А еще дальше лежали совсем неведомые (в ту пору) кварталы. Потом-то, в школьные годы, я изучил их до каждого домика, до каждой калитки. И удивительную резьбу карнизов, крылечек и парадных дверей, и неожиданные изгибы улицы, которая порой выходила на край нашего знаменитого лога и становилась односторонней… Я знал на память жестяные таблички домовладельцев (написанные еще с “ятями” и твердыми знаками). Помнил узоры железных дымников на печных трубах… Но все это уже тогда, когда я был “большим”. Школьником. А в первые годы жизни мне казалось, что родная улица уходит в неведомые дали.

Иногда судьба позволяла мне сделать в эти дали прорыв. Случалось, что кто-нибудь из приятелей Сергея сажал меня на раму велосипеда (чаще всего тот же Витя Ножкин) и катил далеко-далеко, аж до Перекопской улицы с ее Земляным мостом через лог. Там улица Герцена кончалась. Но я тогда в уличной топографии еще не разбирался. Просто, замирая от восторга и вцепившись в руль, – рядом с крепкими пальцами хозяина велосипеда – я мечтал, чтобы счастье подольше не кончалось.

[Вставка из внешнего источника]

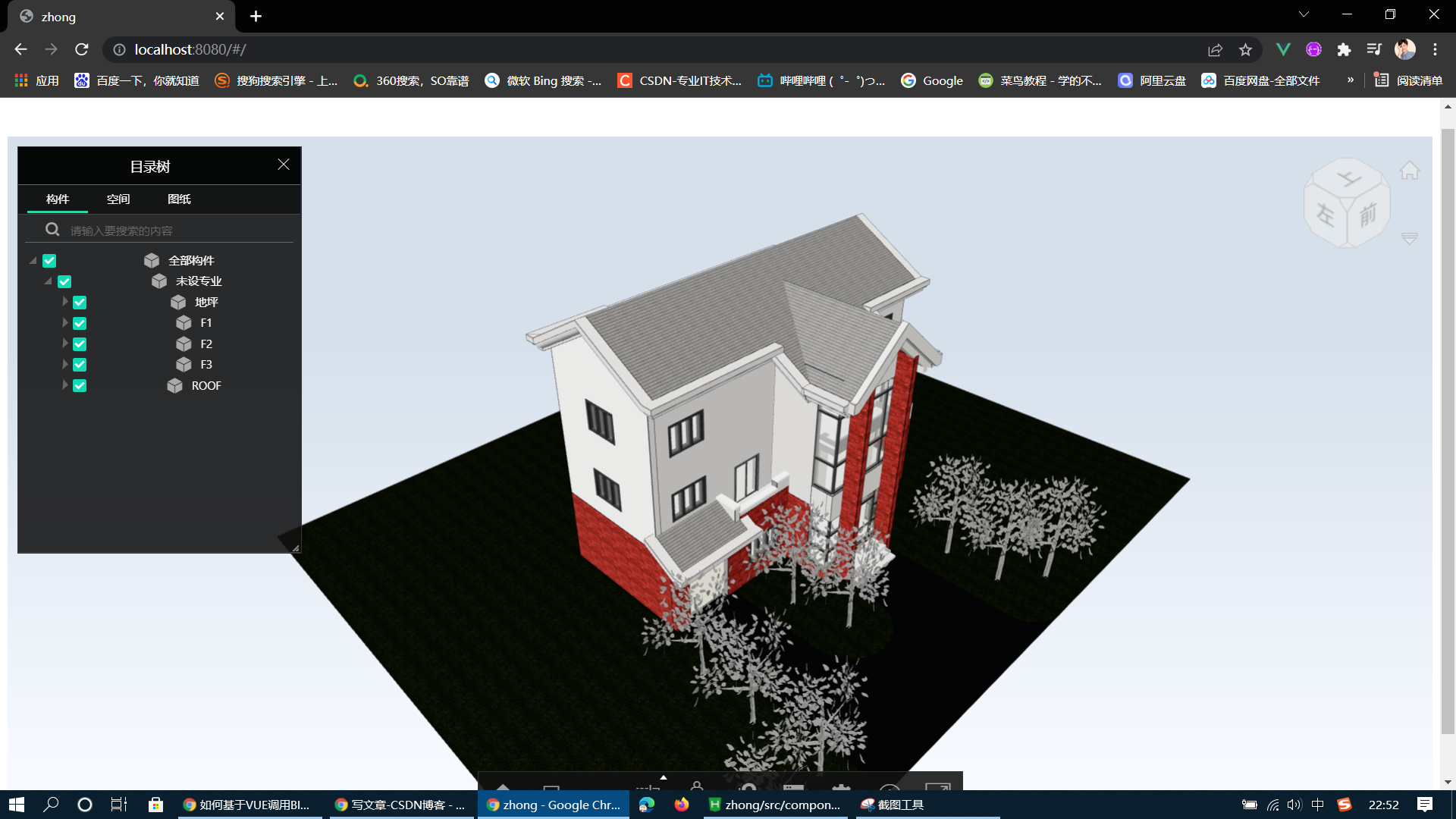
Task: Close the 目录树 panel
Action: pos(284,165)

Велосипед потряхивало, сидеть на твердой трубчатой раме было неудобно, но все же радость была великая!

Движение велосипеда было похоже на бреющий полет.

Я быстро плыл над немощеной дорогой и видел, как из-под шины переднего колеса убегает назад по пыли тонкий змеиный след. Его рисунок состоял из маленьких кружков, соединенных в двойную цепочку. На никелированном ободе дрожало слепящее отражение солнца. И на руле, и на круглом звонке – тоже. Мне иногда позволялось посигналить этим звонком…

Но, хотя и длинна была наша улица Герцена, счастье все равно рано или поздно кончалось. Чаше всего рано…

Вот уже едем обратно. Вот уже промелькнул крошечный домик с круглым “венецианским” окном (он и сейчас, по-моему, стоит там), вот и Витин дом проехали. Вот и наша серая калитка с чугунным кольцом и щеколдой… Как быстротечно в жизни все хорошее…

– Слезай, не канючь. А то больше никогда…

Да, я помню этот велосипед с пахнувшим кожей седлом и сверкающими ободами.

Я вообще помню многие предметы, которыми были знамениты приятели Сергея и Людмилы.

Например, у Моти (Матвея) был похожий на маленькую гармошку фотоаппарат. Этим аппаратом сделаны некоторые мои детские снимки. Футляр у аппарата был черный, оклеенный чем-то вроде искусственной кожи, и с блестящим замком. Мне иногда его давали поиграть. И я воображал, что у меня в руках тоже аппарат. Ставил футляр на сложенную для моего роста треногу от Мотиной фотокамеры, накидывал на голову мамин платок.